REQUIRED ACTION :: Taking the listing below, restate word for word each line from the line with "Image resolution: width=705, height=2576." to the line with "Claudie Mercier - Ma", ends included, and stop there.

▼

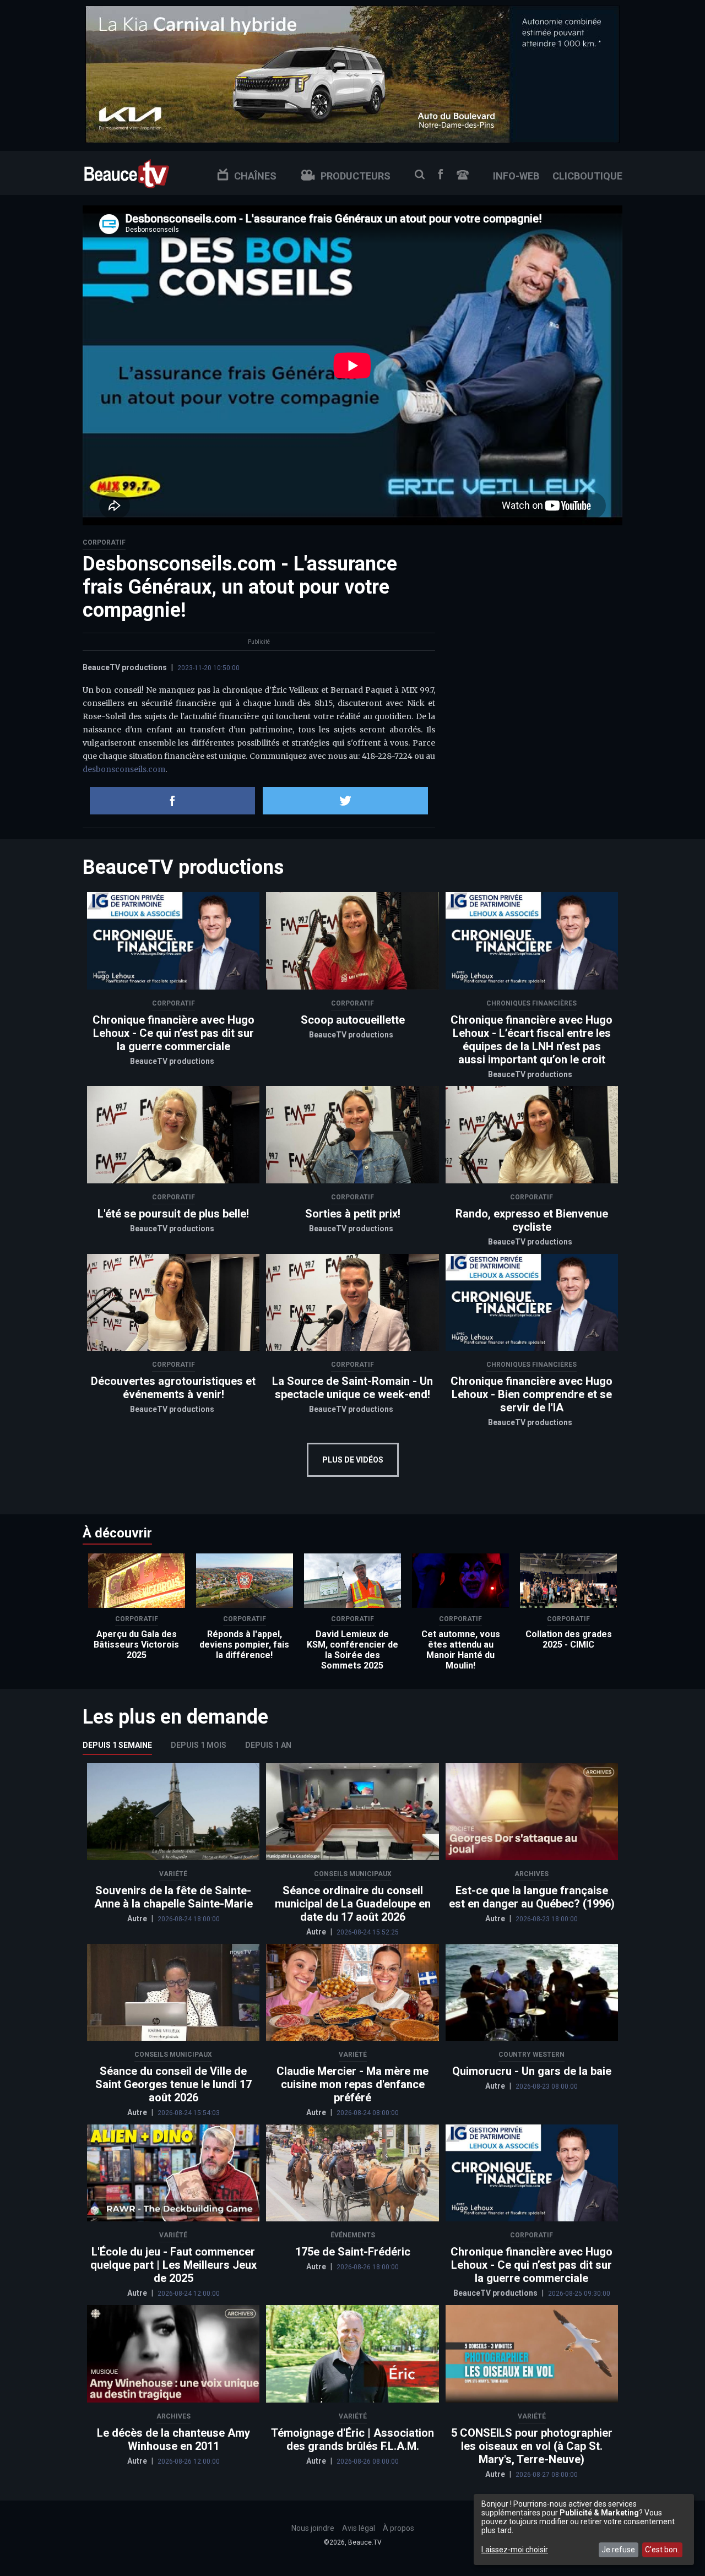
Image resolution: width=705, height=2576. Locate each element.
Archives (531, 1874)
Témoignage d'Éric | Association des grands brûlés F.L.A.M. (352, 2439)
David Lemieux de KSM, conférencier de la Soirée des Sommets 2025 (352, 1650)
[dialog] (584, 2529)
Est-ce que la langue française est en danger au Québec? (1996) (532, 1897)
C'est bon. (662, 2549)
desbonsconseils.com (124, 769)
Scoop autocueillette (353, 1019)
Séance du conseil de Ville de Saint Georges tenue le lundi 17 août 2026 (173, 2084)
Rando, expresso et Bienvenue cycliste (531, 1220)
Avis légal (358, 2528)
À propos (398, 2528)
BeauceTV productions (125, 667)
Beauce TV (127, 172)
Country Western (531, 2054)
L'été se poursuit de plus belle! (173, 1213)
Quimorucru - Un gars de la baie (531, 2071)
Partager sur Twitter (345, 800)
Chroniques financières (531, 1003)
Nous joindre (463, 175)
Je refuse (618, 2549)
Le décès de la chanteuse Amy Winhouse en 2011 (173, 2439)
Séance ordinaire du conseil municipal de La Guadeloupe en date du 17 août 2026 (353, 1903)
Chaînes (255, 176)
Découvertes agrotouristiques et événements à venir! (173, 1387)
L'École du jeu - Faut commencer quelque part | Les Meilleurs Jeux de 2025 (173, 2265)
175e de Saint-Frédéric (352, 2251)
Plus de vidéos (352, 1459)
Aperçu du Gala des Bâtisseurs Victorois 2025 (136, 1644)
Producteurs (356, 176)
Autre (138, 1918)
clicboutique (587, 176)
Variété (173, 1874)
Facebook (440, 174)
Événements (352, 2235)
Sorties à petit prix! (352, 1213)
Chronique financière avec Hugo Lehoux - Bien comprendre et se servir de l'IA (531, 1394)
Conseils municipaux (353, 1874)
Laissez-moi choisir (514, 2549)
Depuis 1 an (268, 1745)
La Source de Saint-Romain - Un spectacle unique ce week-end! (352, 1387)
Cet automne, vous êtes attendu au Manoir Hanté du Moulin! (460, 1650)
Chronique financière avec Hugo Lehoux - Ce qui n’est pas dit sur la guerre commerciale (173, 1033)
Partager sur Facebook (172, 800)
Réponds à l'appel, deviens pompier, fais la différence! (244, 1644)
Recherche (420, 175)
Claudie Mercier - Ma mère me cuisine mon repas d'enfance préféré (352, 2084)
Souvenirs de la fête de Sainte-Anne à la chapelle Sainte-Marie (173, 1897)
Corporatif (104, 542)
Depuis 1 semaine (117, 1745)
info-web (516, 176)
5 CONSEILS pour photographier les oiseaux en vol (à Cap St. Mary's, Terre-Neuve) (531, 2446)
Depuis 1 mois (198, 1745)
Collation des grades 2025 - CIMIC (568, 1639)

▲
▼

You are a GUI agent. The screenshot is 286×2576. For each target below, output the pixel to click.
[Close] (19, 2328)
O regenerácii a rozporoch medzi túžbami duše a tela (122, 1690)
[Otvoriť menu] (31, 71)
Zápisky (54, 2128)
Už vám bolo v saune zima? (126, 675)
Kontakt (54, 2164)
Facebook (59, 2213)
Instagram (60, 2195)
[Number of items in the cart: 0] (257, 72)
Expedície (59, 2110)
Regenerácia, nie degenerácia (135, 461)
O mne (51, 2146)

▲
▼

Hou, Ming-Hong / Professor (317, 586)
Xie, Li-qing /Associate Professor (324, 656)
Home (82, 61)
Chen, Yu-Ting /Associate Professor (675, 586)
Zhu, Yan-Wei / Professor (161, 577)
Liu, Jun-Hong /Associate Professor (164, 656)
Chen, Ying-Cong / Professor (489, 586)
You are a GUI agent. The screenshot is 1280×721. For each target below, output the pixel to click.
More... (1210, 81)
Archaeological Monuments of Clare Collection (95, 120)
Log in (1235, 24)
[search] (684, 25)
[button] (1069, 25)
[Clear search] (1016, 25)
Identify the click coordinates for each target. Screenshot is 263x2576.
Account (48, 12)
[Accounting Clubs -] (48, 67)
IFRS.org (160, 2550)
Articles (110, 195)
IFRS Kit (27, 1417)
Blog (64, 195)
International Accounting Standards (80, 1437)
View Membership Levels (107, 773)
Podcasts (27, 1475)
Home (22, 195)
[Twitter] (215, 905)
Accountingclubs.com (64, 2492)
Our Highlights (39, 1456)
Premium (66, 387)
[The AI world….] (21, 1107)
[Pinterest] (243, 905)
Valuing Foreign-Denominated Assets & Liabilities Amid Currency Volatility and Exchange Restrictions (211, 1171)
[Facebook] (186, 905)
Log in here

▲

ANSWER SPACE ::
Image resolution: width=705, height=2576. Locate each element.
Archives (531, 1874)
Témoignage d'Éric | Association des grands brûlés F.L.A.M. (352, 2439)
David Lemieux de KSM, conférencier de la Soirée des Sommets 2025 (352, 1650)
[dialog] (584, 2529)
Est-ce que la langue française est en danger au Québec? (1996) (532, 1897)
C'est bon. (662, 2549)
desbonsconseils.com (124, 769)
Scoop autocueillette (353, 1019)
Séance du conseil de Ville de Saint Georges tenue le lundi 17 août 2026 (173, 2084)
Rando, expresso et Bienvenue cycliste (531, 1220)
Avis légal (358, 2528)
À propos (398, 2528)
BeauceTV productions (125, 667)
Beauce TV (127, 172)
Country Western (531, 2054)
L'été se poursuit de plus belle! (173, 1213)
Quimorucru - Un gars de la baie (531, 2071)
Partager sur Twitter (345, 800)
Chroniques financières (531, 1003)
Nous joindre (463, 175)
Je refuse (618, 2549)
Le décès de la chanteuse Amy Winhouse en 2011 (173, 2439)
Séance ordinaire du conseil municipal de La Guadeloupe en date du 17 août 2026 (353, 1903)
Chaînes (255, 176)
Découvertes agrotouristiques et événements à venir! (173, 1387)
L'École du jeu - Faut commencer quelque part | Les Meilleurs Jeux de 2025 (173, 2265)
175e de Saint-Frédéric (352, 2251)
Plus de vidéos (352, 1459)
Aperçu du Gala des Bâtisseurs Victorois 2025 (136, 1644)
Producteurs (356, 176)
Autre (138, 1918)
clicboutique (587, 176)
Variété (173, 1874)
Facebook (440, 174)
Événements (352, 2235)
Sorties à petit prix! (352, 1213)
Chronique financière avec Hugo Lehoux - Bien comprendre et se servir de l'IA (531, 1394)
Conseils municipaux (353, 1874)
Laissez-moi choisir (514, 2549)
Depuis 1 an (268, 1745)
La Source de Saint-Romain - Un spectacle unique ce week-end! (352, 1387)
Cet automne, vous êtes attendu au Manoir Hanté du Moulin! (460, 1650)
Chronique financière avec Hugo Lehoux - Ce qui n’est pas dit sur la guerre commerciale (173, 1033)
Partager sur Facebook (172, 800)
Réponds à l'appel, deviens pompier, fais la différence! (244, 1644)
Recherche (420, 175)
Claudie Mercier - Ma mère me cuisine mon repas d'enfance préféré (352, 2084)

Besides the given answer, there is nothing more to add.